◆ **What to work on**
Within the lines below, find those that hold the string "agent" and copy each one.

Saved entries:
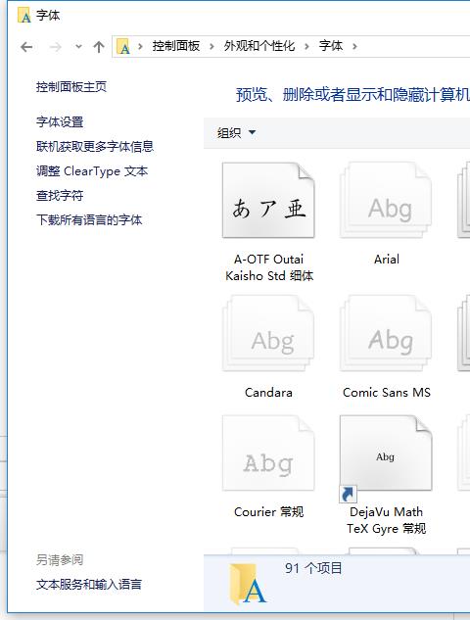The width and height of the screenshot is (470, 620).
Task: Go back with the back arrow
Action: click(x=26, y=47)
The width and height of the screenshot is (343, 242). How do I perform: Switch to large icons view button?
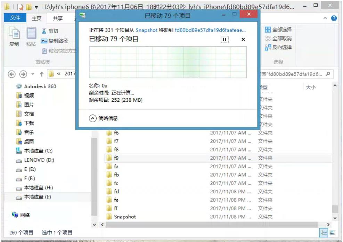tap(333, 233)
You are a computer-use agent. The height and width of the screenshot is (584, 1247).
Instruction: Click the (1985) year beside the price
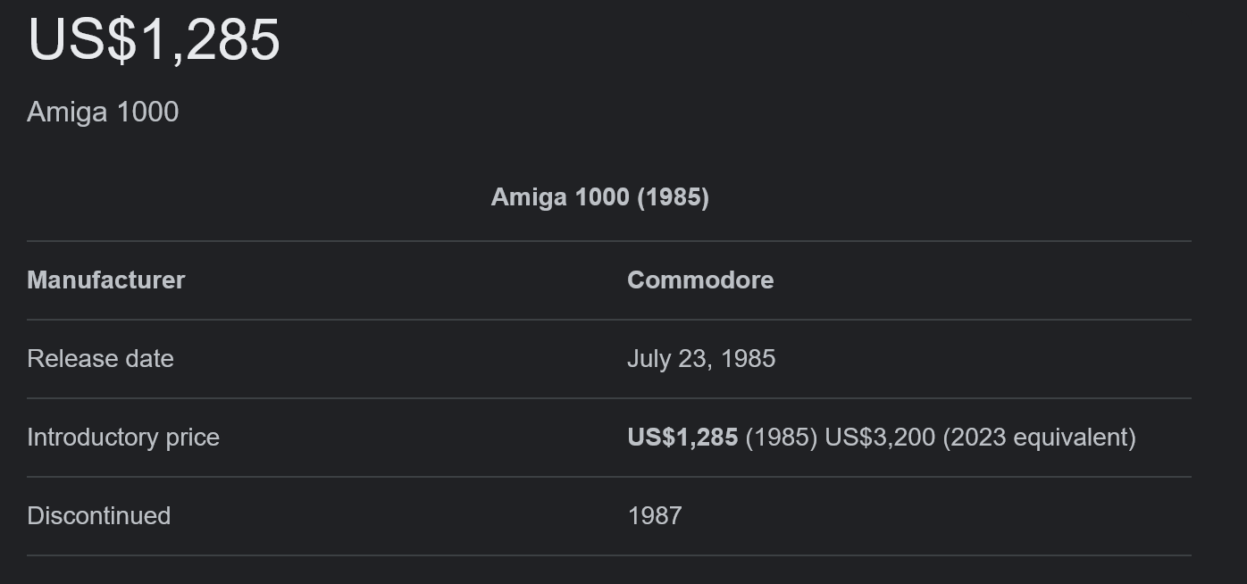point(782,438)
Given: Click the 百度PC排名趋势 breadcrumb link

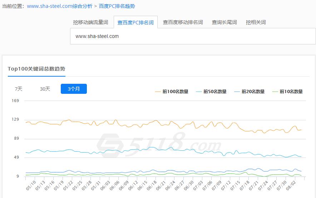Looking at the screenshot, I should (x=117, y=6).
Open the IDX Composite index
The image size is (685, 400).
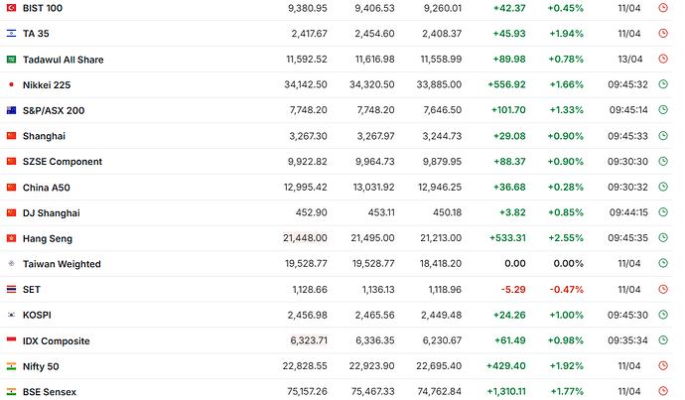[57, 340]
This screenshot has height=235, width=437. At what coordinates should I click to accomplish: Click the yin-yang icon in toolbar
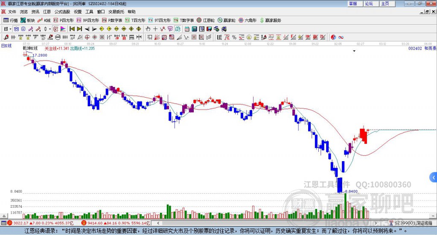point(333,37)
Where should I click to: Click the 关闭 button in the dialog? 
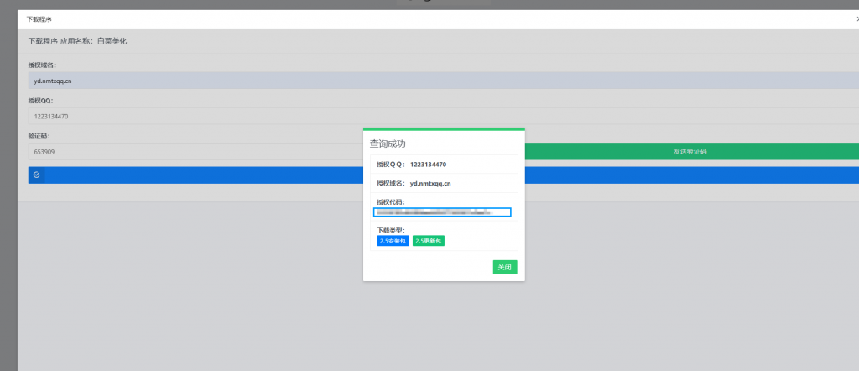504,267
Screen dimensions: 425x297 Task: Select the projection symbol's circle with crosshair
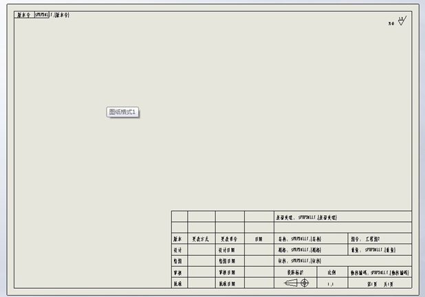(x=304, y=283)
---
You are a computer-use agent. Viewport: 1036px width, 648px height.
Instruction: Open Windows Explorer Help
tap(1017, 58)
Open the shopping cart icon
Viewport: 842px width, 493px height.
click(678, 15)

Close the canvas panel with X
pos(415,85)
---
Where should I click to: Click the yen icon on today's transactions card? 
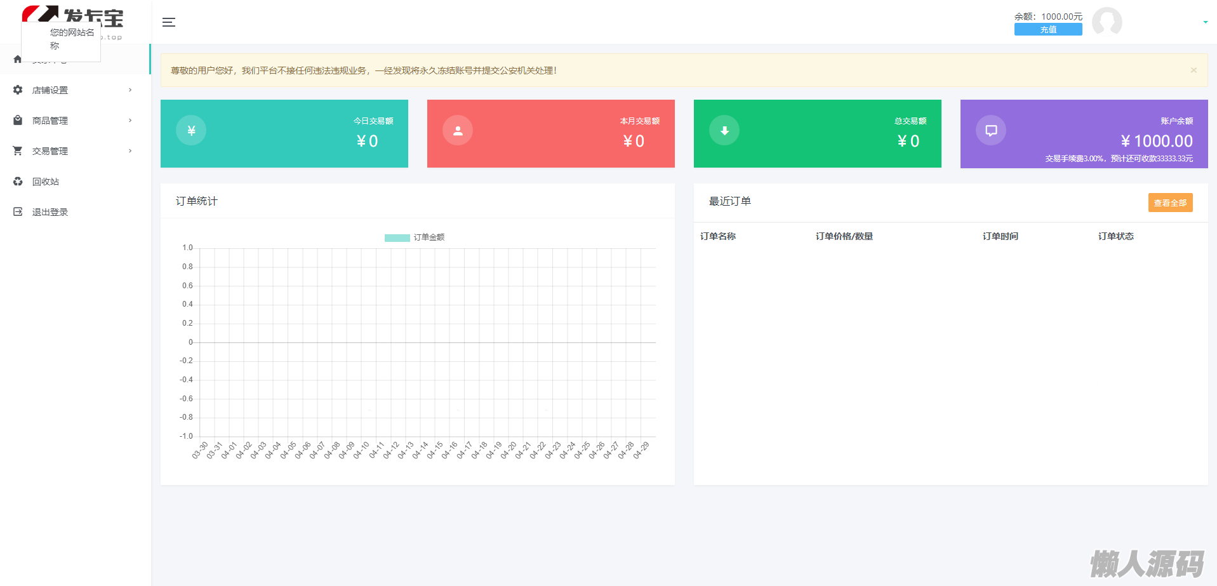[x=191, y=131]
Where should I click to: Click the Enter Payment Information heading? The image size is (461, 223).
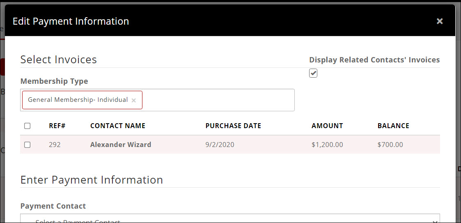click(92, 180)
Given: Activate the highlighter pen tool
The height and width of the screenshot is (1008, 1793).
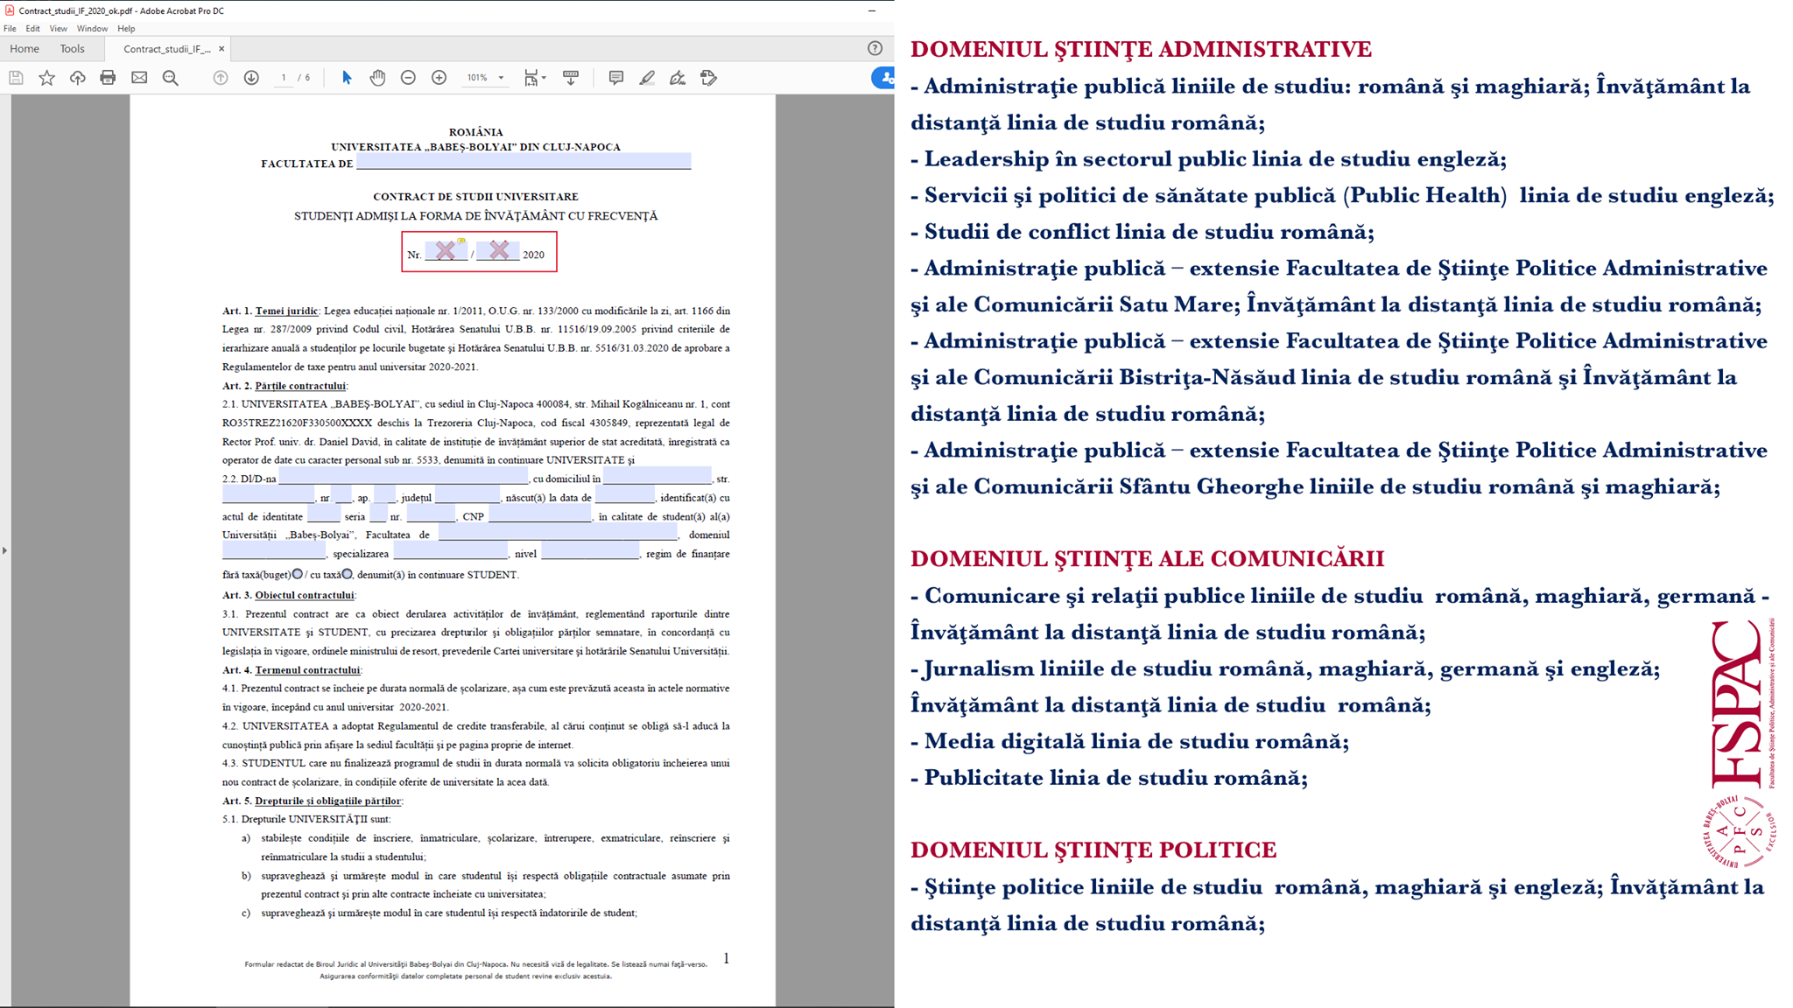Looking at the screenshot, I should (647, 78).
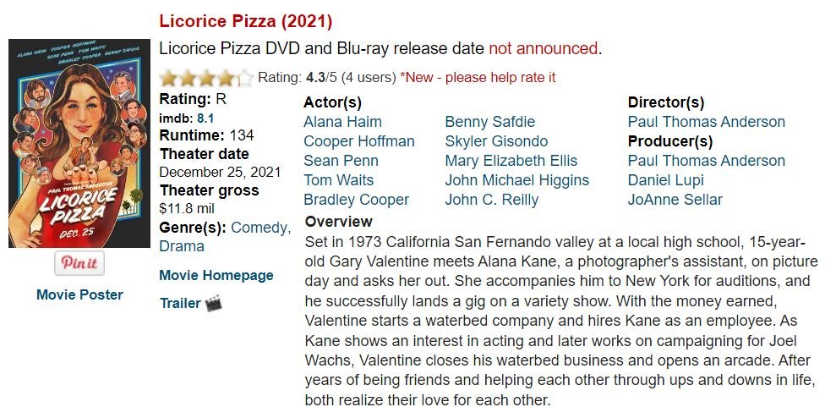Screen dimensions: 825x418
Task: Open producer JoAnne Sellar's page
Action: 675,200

◆ **Output for this exercise**
You are a computer-use agent. The height and width of the screenshot is (584, 1247).
You are a computer-use agent. Viewport: 1036px width, 648px height.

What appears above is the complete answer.